**TRAVAIL À FAIRE**:
Recopiez mot pour mot, s'il vous plaît, les lignes en commençant par celle qui contient « Task: Click the mark as read button » et en terminant par celle qui contient « Action: click(684, 74) », ces deux lignes comprises. Laissez les images hors de votre réponse.

**LES DONNÉES**:
____________
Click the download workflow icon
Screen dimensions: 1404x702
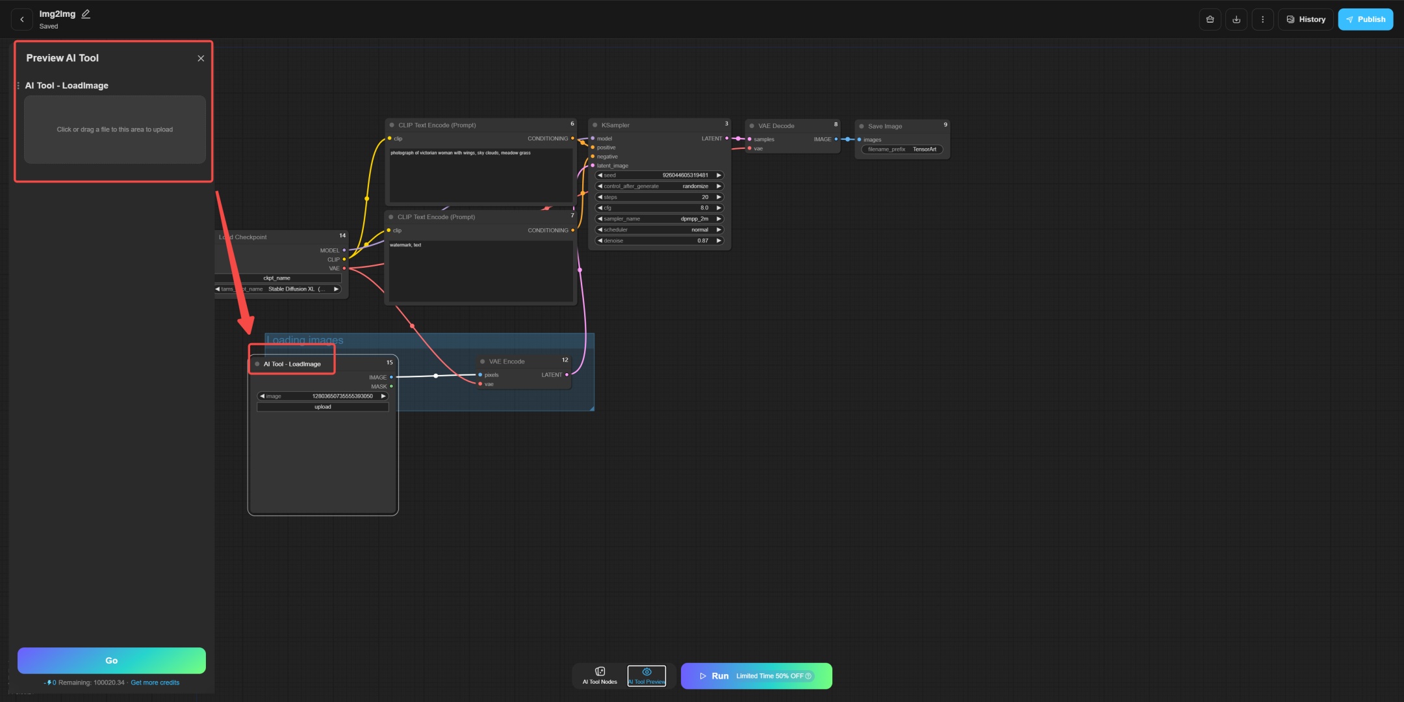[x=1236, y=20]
____________
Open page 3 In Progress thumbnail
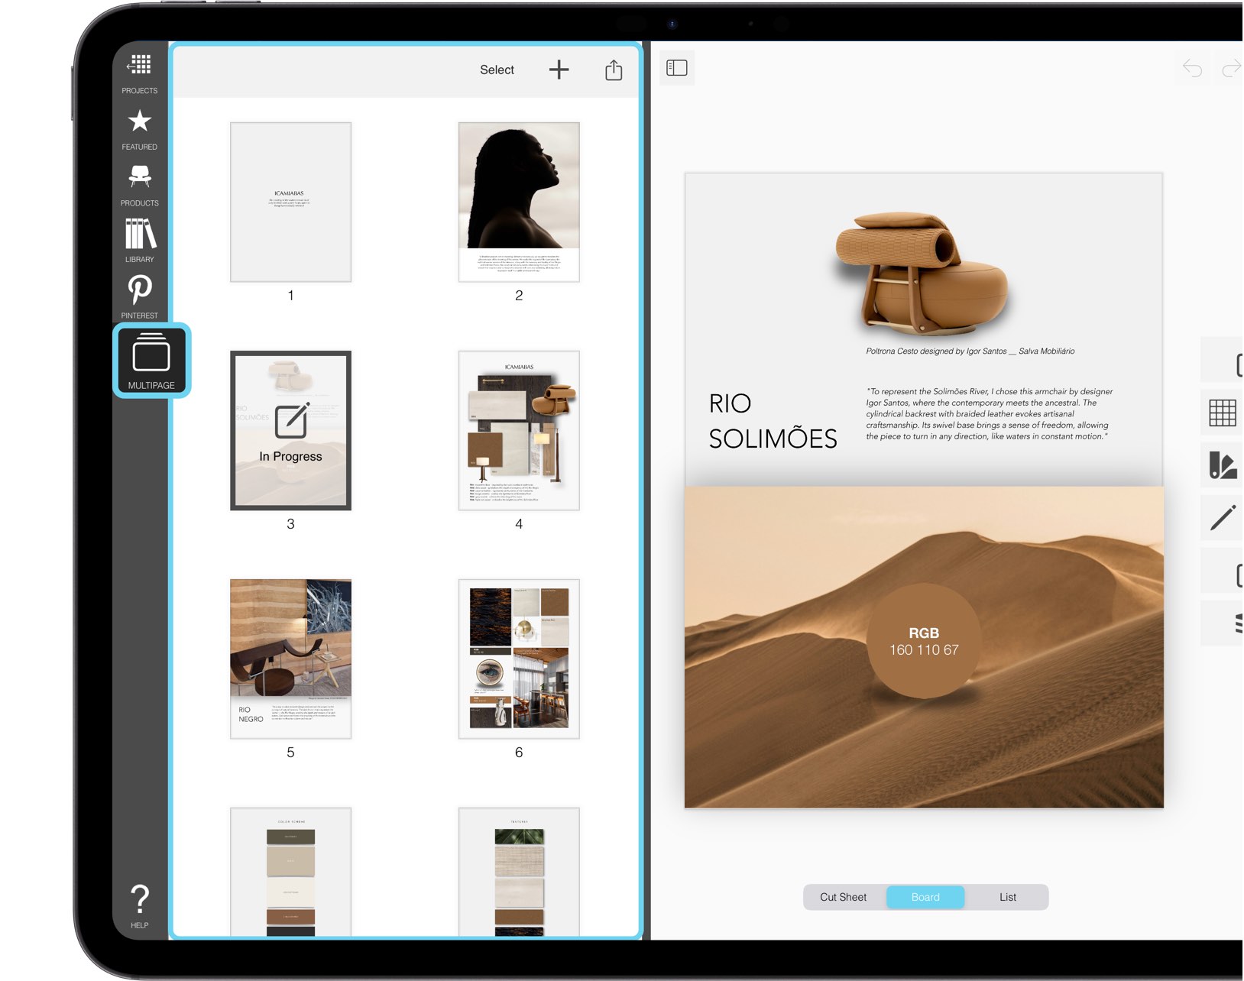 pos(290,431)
____________
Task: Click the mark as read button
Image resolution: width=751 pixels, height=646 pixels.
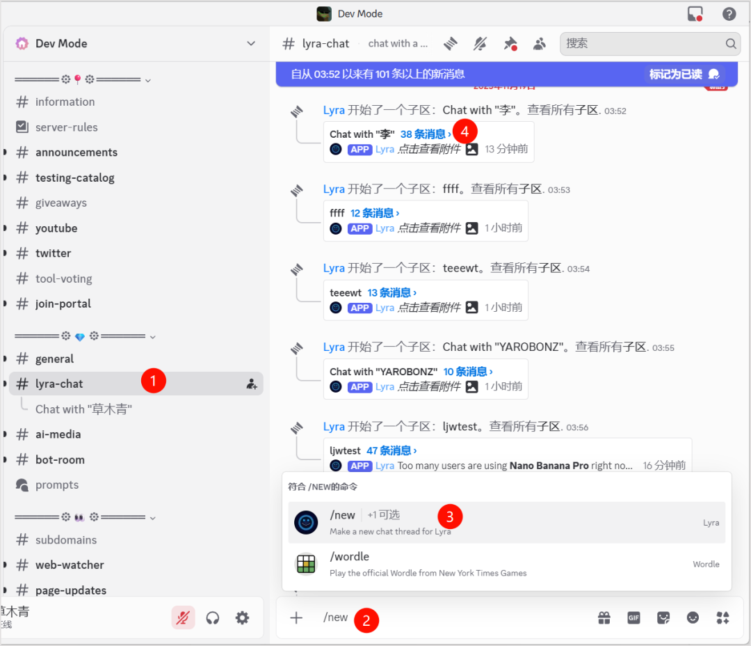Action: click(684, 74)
____________
**SOLUTION RÉDIGÉE**:
Task: Click the mark as read button
Image resolution: width=751 pixels, height=646 pixels.
Action: click(684, 74)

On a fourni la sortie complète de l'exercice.